-------- MATERIAL FOR THIS EXERCISE --------
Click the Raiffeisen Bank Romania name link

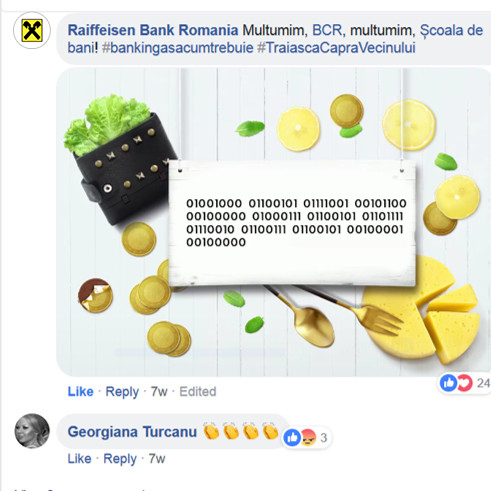click(x=153, y=30)
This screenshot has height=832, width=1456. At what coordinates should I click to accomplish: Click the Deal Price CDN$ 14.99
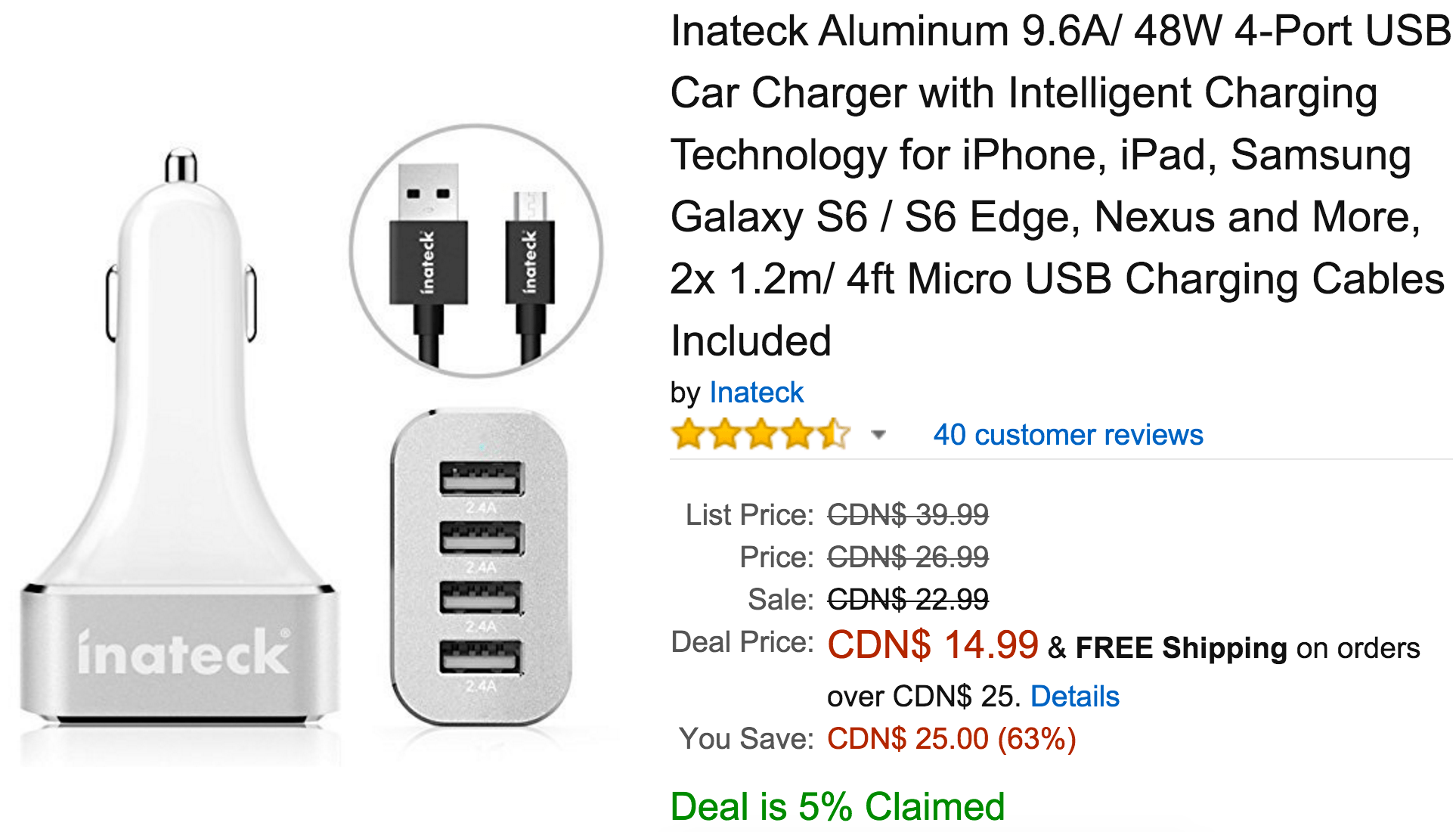[933, 645]

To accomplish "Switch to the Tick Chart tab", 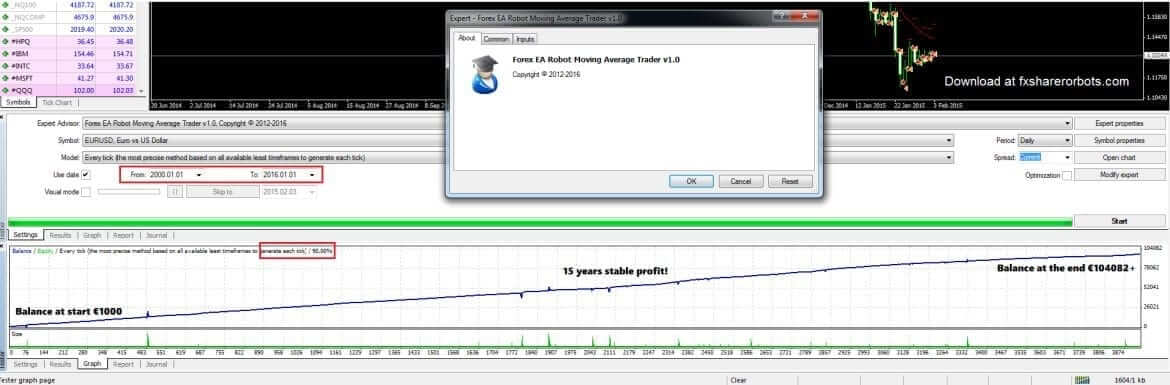I will coord(57,102).
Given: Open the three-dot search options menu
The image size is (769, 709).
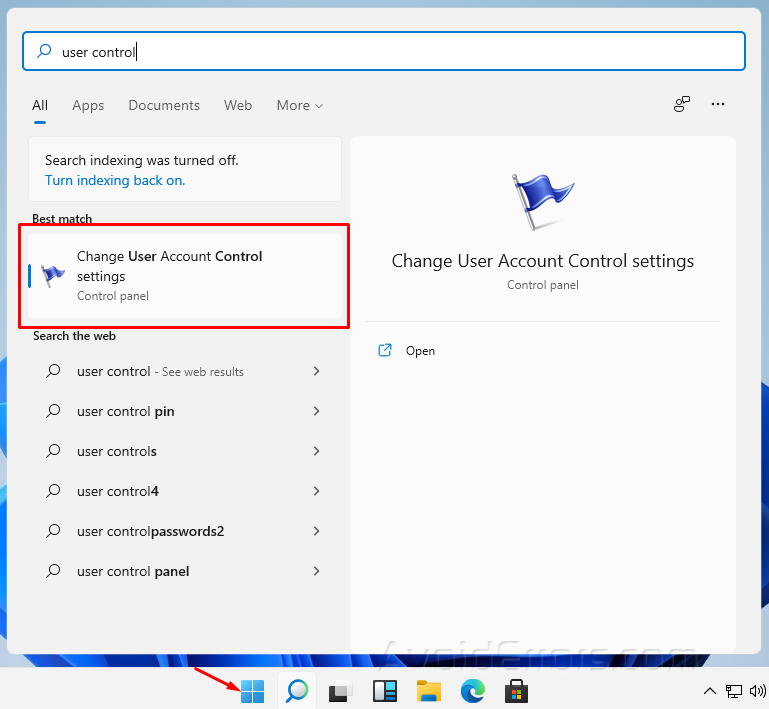Looking at the screenshot, I should pyautogui.click(x=717, y=104).
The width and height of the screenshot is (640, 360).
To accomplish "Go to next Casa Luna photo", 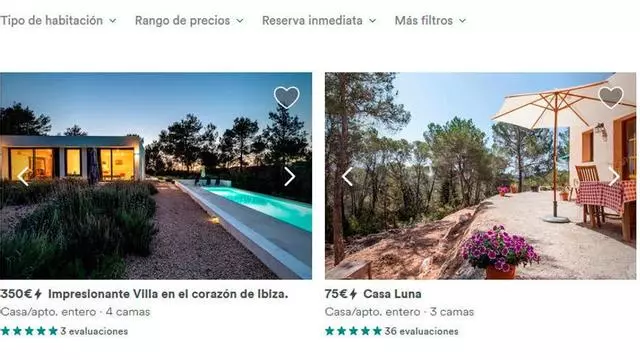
--------
GOAL -
Render the listing as a numbered list, from the line containing "The width and" through the end of the listing, leaving out blank lines and pictures.

WRITTEN RESPONSE -
1. The width and height of the screenshot is (640, 360).
2. To accomplish "Go to next Casa Luna photo", 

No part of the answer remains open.